(Input rows)

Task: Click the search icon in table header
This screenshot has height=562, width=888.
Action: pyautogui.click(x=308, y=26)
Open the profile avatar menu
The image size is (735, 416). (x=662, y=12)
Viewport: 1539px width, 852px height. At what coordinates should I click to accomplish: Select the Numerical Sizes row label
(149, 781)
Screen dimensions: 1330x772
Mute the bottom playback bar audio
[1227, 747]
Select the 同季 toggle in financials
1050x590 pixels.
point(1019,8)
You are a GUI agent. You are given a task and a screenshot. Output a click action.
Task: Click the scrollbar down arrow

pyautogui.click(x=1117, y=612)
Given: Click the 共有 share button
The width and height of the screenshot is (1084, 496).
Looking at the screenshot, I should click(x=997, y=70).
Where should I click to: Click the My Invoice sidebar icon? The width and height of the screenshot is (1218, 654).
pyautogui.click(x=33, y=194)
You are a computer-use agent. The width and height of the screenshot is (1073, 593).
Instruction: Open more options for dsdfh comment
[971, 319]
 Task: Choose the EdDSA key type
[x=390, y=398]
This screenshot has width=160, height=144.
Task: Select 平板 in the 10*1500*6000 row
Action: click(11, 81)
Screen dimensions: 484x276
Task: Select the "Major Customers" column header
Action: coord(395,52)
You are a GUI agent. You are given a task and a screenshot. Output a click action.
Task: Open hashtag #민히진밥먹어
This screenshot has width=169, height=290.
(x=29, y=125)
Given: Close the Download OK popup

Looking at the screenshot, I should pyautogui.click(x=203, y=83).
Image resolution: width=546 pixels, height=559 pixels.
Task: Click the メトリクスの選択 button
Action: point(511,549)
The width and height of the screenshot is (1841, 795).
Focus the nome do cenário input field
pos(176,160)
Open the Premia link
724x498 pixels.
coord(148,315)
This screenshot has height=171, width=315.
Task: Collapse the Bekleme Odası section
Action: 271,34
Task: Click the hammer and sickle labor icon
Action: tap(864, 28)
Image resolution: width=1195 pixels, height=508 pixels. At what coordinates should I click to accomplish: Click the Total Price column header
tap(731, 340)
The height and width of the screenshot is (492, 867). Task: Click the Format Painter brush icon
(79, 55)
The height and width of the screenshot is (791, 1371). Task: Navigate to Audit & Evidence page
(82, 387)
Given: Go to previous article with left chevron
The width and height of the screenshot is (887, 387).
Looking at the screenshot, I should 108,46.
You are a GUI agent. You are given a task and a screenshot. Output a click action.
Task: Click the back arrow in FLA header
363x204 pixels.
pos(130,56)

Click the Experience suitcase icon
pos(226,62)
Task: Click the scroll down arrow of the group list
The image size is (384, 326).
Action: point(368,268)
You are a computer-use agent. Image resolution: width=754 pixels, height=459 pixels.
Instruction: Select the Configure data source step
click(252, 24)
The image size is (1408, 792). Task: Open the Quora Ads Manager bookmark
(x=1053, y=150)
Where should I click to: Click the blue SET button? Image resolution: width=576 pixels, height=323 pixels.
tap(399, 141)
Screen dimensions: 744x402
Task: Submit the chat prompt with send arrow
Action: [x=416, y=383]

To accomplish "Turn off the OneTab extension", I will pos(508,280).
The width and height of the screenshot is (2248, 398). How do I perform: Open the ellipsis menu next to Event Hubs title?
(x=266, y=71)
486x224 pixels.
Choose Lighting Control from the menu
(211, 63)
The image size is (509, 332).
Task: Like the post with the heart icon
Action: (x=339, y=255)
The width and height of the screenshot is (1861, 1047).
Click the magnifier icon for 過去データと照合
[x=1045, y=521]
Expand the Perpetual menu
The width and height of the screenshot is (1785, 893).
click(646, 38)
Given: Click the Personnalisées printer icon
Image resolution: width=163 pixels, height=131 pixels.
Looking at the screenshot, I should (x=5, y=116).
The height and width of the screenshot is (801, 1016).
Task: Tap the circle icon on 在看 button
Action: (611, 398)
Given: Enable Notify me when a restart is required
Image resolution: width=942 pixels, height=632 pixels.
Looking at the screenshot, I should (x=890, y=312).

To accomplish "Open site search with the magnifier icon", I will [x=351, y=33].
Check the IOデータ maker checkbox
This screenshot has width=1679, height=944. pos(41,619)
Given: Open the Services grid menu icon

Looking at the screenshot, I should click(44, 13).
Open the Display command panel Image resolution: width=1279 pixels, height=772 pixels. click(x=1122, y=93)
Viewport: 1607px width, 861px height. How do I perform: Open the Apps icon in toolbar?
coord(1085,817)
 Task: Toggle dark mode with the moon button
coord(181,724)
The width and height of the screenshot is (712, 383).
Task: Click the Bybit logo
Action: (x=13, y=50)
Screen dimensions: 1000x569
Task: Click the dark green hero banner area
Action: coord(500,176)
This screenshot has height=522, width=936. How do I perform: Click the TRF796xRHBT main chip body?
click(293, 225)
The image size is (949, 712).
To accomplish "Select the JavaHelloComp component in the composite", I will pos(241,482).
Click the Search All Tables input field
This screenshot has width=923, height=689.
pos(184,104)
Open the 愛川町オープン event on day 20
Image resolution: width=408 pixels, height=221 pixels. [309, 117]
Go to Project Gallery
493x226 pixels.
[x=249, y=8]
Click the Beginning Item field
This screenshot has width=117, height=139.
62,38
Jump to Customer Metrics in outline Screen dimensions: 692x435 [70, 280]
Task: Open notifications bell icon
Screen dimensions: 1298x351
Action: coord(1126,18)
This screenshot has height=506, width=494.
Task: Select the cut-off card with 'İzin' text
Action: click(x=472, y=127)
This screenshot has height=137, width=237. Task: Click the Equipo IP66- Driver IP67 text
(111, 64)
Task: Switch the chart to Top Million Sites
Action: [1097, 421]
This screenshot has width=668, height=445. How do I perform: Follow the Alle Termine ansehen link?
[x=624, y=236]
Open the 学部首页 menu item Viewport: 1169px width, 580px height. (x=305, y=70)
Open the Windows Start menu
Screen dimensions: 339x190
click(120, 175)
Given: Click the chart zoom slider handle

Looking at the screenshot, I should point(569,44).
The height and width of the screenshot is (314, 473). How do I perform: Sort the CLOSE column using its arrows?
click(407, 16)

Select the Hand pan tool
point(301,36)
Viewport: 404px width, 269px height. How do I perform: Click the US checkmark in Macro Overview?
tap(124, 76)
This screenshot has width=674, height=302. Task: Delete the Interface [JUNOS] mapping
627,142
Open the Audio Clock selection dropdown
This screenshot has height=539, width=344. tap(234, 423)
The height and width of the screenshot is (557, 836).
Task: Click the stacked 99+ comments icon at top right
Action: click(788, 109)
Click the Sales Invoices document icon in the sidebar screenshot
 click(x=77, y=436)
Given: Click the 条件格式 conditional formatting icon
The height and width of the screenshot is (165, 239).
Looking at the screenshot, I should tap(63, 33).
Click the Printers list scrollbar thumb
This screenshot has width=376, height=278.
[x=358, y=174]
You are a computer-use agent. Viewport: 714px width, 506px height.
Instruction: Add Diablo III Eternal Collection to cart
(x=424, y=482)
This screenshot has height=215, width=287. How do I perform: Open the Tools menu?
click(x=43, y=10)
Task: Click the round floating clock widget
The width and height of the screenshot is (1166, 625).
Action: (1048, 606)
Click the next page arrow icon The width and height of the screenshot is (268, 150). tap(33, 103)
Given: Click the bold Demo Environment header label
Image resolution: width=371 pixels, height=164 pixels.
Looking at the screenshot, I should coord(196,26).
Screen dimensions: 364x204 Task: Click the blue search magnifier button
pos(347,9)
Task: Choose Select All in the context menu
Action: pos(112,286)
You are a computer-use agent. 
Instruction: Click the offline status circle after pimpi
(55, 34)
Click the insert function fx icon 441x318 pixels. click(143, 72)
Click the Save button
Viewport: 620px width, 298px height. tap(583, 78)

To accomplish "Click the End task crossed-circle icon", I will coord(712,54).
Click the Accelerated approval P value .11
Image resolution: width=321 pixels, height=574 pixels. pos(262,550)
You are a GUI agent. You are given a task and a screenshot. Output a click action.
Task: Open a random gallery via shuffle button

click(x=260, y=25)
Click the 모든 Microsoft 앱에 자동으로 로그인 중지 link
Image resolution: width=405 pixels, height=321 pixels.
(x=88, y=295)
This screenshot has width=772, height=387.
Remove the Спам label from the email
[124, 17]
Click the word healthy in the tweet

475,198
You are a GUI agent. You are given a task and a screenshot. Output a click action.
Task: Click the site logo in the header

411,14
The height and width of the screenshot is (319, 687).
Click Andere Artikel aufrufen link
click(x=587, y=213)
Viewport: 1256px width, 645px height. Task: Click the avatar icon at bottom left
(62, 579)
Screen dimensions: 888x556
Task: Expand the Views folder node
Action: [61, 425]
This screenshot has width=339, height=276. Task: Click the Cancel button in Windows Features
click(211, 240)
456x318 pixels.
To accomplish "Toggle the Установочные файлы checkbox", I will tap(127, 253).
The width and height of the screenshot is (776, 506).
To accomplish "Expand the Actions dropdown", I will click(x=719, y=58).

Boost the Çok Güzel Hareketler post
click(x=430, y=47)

(Work to do) Swap every "Select" for "Choose" in the lines running from the start through the line that contains "point(1019,8)", changing nothing else. Give back only those lines.

(Task output)
Task: Click the search icon in table header
This screenshot has height=562, width=888.
Action: pyautogui.click(x=308, y=26)
Open the profile avatar menu
The image size is (735, 416). (x=662, y=12)
Viewport: 1539px width, 852px height. At what coordinates should I click to accomplish: Choose the Numerical Sizes row label
(149, 781)
Screen dimensions: 1330x772
Mute the bottom playback bar audio
[1227, 747]
Choose the 同季 toggle in financials
1050x590 pixels.
point(1019,8)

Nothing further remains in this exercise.